Factors to Consider When Assessing Quality of Life
Affordable housing is the first and most-important parameter when assessing the quality of life in a province or city. Can you get good rental accommodation suitable to your standard of living in a good locality or community?
Can you and your working spouse realistically plan about buying a home after a few years after providing for your children and other family expenses?
If housing is so costly that it’s virtually impossible to live without compromising on your lifestyle, then even a good job with an Express Entry ITA is not going to guarantee a good life in Canada.
The Covid-19 pandemic has shown how access to quality healthcare is so important. Getting a cheap home that is far away from schools, social amenities, and hospitals would mean the idea of moving out to a less-expensive and less-crowded destination like the Atlantic provinces would sound a lot more attractive.
Use Professional Immigration Assistance Smartly
Canada immigration programs are so transparent and merit-centric that hiring an immigration attorney may seem like a waste of money and time. However, analyzing the quality-of-life factors and balancing them with money and job factors can be very complicated and confusing.
In such a scenario, the option of telling an expert what you are seeking from your future life in Canada and relying on him or her to come with the best immigration options for you can prove very useful.

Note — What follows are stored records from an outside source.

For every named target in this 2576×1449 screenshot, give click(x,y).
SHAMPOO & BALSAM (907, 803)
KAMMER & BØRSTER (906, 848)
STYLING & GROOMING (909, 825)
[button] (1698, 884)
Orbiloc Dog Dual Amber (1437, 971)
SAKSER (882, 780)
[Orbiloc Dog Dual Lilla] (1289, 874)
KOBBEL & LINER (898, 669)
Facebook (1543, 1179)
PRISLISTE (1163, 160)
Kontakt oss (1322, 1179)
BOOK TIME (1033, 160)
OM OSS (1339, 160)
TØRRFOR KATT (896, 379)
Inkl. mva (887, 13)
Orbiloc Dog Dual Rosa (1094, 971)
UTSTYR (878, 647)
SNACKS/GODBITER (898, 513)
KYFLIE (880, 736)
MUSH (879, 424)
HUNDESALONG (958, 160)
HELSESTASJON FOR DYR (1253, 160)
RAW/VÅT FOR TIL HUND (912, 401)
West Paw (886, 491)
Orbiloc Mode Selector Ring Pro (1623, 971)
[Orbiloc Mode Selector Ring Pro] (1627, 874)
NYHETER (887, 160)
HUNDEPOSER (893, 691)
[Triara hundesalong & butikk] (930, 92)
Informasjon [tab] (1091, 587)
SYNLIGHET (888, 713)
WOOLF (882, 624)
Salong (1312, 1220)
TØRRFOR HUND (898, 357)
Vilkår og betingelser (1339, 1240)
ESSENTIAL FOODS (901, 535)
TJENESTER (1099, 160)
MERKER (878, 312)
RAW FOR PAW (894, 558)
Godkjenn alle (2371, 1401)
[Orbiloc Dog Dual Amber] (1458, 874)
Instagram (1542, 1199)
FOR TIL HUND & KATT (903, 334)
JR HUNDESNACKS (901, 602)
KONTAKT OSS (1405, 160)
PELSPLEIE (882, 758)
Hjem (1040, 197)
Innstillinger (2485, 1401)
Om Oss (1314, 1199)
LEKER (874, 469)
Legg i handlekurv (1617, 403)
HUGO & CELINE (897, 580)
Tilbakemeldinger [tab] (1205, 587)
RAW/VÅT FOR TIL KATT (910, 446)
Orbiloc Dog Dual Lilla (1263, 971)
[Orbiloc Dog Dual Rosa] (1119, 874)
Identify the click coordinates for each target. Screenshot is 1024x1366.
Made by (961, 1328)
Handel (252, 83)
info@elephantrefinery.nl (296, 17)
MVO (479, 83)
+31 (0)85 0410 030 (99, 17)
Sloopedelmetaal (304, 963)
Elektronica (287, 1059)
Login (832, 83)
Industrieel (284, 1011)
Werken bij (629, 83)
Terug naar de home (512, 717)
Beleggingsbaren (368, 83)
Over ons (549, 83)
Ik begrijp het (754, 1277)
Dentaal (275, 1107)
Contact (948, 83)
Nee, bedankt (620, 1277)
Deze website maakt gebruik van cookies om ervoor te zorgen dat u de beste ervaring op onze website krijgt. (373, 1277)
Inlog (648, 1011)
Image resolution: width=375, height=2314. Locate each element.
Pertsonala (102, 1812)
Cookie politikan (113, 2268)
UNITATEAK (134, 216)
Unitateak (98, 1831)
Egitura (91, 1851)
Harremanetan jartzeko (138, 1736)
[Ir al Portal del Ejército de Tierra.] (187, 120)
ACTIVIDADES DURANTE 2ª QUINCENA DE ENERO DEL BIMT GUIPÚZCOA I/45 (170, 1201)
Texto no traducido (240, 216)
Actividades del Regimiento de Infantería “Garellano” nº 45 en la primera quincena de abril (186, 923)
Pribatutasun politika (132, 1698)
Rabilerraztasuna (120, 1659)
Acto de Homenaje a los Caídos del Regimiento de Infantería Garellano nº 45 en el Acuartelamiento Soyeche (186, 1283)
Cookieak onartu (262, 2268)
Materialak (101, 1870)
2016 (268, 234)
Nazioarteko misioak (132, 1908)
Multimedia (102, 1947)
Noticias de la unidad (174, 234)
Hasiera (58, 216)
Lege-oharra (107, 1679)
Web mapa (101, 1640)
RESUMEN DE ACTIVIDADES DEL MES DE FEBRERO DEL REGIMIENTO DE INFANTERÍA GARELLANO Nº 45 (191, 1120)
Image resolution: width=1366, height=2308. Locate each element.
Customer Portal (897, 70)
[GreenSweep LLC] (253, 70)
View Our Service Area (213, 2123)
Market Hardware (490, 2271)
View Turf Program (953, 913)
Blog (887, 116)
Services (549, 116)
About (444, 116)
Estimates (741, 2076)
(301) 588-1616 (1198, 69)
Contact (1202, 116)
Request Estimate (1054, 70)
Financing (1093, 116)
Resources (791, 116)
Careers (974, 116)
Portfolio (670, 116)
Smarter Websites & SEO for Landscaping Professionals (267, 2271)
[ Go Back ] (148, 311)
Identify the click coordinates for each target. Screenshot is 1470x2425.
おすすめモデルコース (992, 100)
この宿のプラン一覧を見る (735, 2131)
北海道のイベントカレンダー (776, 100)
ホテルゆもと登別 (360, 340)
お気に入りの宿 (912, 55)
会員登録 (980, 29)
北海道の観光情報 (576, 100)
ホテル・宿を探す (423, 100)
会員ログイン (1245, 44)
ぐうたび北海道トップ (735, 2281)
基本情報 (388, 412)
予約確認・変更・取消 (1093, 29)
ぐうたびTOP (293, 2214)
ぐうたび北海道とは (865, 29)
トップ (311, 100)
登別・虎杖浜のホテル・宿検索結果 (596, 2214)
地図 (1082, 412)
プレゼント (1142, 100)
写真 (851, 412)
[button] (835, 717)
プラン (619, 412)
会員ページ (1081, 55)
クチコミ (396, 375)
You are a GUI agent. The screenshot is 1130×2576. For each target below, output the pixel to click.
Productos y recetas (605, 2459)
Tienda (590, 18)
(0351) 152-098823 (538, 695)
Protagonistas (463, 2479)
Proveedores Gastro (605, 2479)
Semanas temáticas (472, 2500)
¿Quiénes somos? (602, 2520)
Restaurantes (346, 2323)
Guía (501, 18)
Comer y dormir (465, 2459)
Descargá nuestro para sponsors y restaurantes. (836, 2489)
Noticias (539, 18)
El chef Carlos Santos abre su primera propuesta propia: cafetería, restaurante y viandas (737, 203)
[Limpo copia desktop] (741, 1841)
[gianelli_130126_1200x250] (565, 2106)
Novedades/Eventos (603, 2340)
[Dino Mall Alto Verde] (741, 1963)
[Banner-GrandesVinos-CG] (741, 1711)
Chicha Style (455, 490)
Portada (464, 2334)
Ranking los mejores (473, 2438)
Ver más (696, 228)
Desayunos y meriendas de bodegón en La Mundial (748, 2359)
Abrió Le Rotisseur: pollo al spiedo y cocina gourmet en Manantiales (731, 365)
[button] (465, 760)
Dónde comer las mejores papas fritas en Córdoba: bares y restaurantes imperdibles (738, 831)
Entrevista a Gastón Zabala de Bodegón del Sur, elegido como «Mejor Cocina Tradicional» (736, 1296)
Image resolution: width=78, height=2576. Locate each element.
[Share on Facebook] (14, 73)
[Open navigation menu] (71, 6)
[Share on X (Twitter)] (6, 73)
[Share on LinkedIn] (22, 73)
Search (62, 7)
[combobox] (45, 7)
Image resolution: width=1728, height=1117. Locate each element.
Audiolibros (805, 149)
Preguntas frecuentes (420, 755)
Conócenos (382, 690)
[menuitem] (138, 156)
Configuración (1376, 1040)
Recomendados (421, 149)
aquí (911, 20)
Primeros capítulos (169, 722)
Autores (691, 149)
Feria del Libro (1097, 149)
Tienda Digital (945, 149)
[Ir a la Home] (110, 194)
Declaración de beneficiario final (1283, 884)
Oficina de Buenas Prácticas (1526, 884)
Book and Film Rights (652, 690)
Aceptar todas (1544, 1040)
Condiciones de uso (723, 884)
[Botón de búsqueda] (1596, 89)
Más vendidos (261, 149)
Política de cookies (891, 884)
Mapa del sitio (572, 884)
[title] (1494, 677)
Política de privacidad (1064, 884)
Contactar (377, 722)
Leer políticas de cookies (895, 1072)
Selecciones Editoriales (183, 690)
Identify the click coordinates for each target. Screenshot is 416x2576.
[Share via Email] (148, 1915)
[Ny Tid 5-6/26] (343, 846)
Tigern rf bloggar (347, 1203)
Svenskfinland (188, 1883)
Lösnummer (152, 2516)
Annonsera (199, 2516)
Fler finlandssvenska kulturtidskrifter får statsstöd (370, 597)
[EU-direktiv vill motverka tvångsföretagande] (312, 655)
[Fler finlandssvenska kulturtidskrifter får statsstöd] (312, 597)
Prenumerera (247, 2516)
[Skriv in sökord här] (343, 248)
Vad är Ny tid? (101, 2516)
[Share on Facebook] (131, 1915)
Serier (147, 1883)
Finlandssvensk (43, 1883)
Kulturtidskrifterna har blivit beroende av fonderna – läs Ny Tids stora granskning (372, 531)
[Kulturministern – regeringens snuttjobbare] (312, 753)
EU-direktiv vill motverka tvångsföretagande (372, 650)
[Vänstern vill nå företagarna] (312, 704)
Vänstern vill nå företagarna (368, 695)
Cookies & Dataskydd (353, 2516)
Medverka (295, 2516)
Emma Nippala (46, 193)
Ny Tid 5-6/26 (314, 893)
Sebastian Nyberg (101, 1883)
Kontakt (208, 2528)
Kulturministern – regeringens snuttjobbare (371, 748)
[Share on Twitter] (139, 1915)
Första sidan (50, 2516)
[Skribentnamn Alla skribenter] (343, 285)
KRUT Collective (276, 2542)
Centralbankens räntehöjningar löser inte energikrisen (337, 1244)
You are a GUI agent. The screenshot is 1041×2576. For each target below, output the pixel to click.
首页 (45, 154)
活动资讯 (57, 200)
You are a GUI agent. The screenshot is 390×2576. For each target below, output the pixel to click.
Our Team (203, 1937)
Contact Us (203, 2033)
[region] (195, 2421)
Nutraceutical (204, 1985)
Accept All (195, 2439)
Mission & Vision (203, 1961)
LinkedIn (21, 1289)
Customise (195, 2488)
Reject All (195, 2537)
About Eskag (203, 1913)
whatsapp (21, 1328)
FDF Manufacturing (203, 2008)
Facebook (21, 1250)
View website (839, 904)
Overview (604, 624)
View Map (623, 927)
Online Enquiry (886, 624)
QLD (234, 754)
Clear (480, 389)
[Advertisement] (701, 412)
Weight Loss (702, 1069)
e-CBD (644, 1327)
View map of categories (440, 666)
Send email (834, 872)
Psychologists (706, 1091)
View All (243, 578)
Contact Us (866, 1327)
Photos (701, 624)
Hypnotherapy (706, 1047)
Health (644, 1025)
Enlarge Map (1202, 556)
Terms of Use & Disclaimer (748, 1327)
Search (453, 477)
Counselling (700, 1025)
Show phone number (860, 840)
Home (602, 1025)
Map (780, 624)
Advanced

If one can avoid the housing problems of Ontario and buy a home quickly in an Atlantic province with no compromise in career and job prospects, then why would anybody ignore such an option?
Planning your immigration strategy solely based on numbers and what other immigrants are doing can prove to be an expensive mistake over the long run. The smarter option would be to do it once and do it right with an immigration attorney by your side.